Cante, linot, li ciez est bleus (1),
La mer est clere com li verre,
Li bos sont verd, quar il a pleu,
La pluie a refreschi la terre,
Cante, linot,
Ta gente note,
Cantez par là (2),
Linot, linote,
Cante, linot, li soleus luist,
A pluie et dolour il a un terme,
Et i nos rivient alque feis un ris
Por sicher la menour lerme.

 

Il y a dans les deux pièces des mots qui se ressemblent, dira-t-on ? Sans doute; mais les seuls mots bons du Jersiais sont pris du Français ou du Normand. Le verbe canter appartenait au dialecte Picard. Wace s'en est servi. Li est le nominatif masculin de l'article, au singulier et au pluriel. L'accusatif était le et les; car il faut bien savoir qu'au temps de Wace et dans toute la langue des trouvères, le sujet et le régime sont distingués dans la plupart des noms et des adjectifs, dans l'article et le pronom, par deux désinences très-différentes. Les substantifs qui dérivaient de noms latins appartenant à la première déclinaison, avaient le nominatif et l'accusatif semblables; mais il n'en était pas ainsi des autres. Dans la traduction que j'ai tentée ciez est le cas sujet, le cas objet était ciel; soleus est un nominatif, l'accusatif était soleil. Il en est de même de ris qui dérive de risus, et c'est un vrai barbarisme de l'écrire avec un t, comme a fait l'auteur. Les mots dolour et menour sont deux cas régimes; le sujet était dolor et moindre. Voyez du reste pour toutes les règles du Roman la Grammaire Historique de M. Auguste Brachet et l'Histoire de la langue Française de Littré.
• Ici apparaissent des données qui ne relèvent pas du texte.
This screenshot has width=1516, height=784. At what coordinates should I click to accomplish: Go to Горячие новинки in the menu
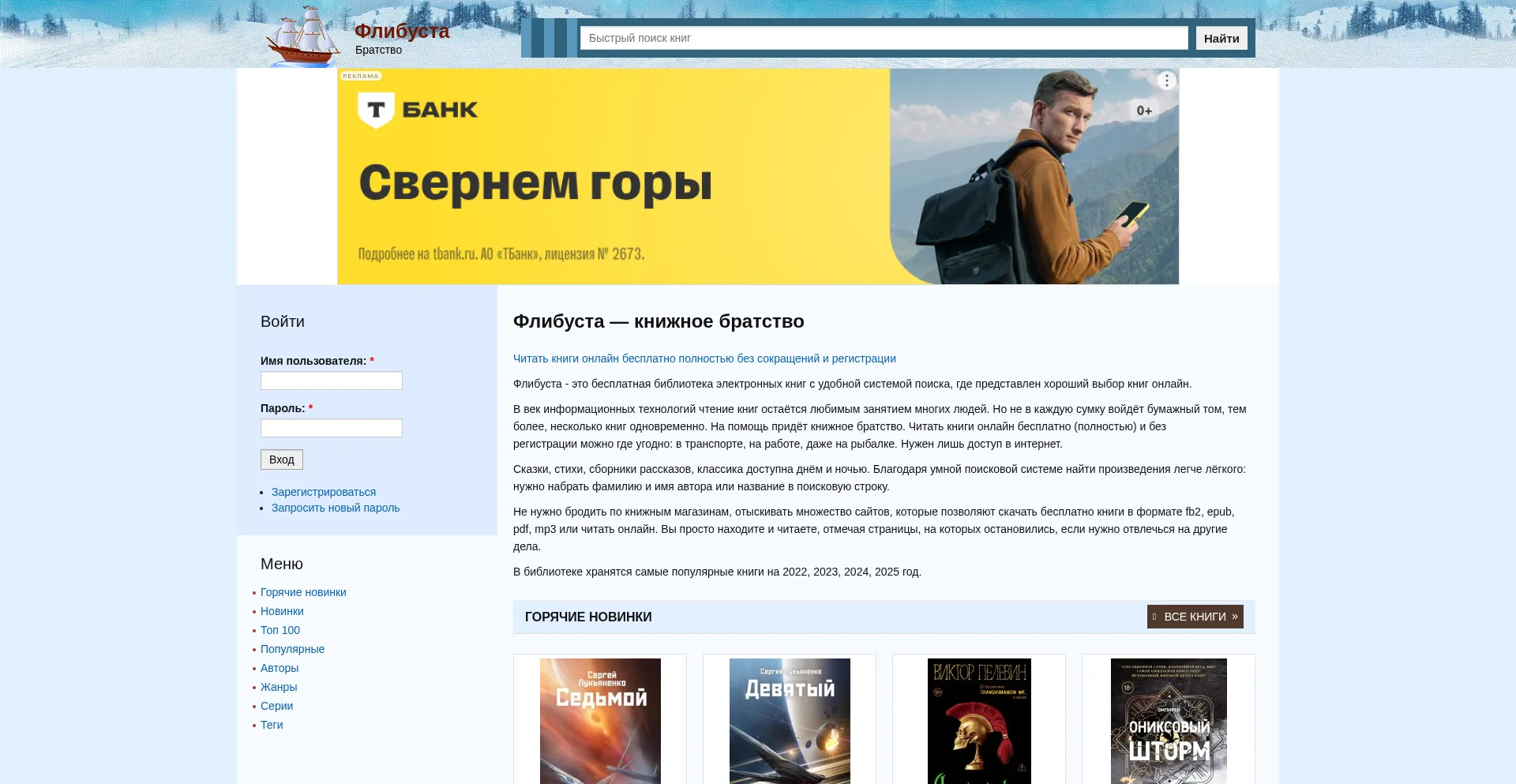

Encore une remarque, et c'est la dernière. L'auteur Jersiais a écrit : " y-a un terme," et moi, " il a un terme," sans y. Notre ancienne langue, comme le remarque M, Auguste Brachet, ne disait pas il y a, mais il a (illud habet). Ainsi on y trouve ces formes qui nous paraîtraient bizarres aujourd'hui : il a un roi qui, etc, ; il n'avait aucuns arbres dans ce pays; pour il y a un roi; il n'y avait, etc. L'y, dans ces locutions, n'apparaît qu' au treizième siècle. Les éditions de Robert Wace qui en contiennent (celle de Leroux de Lincy, par exemple) sont donc fautives. Il est très-difficile de faire de bonnes éditions de nos trouvères. Les manuscrits, comme le remarque M. Littré, sont, à cause de l'ignorance des copistes, généralement criblés de fautes. Il faut être profondément versé dans les règles de la langue Romane pour se hasarder à rééditer les auteurs des chansons de geste, et pour mon compte je ne me fie qu'aux poèmes publiés par des savants dont l'autorité est indiscutable, tels que MM. Génin, Littré, Burguy, Diez, et Brachet.

Agréez, Messieurs, etc.,

ARISTE.

 

(1) L'adjectif bleu avait l's au nominatif singulier. Il est à remarquer, en effet, que l's n'est pas, dans la langue d'oil, le signe du pluriel. Cette lettre indiquait le cas sujet au singulier, et le cas régime au pluriel. On trouve cependant, dans quelques noms irréguliers l's au pluriel nominatif.

(2) est dérivé d'illac. Le poète a employé illo, mot absolument étranger à la langue du Nord, et qui ne peut étre qu'une importation Méridionale.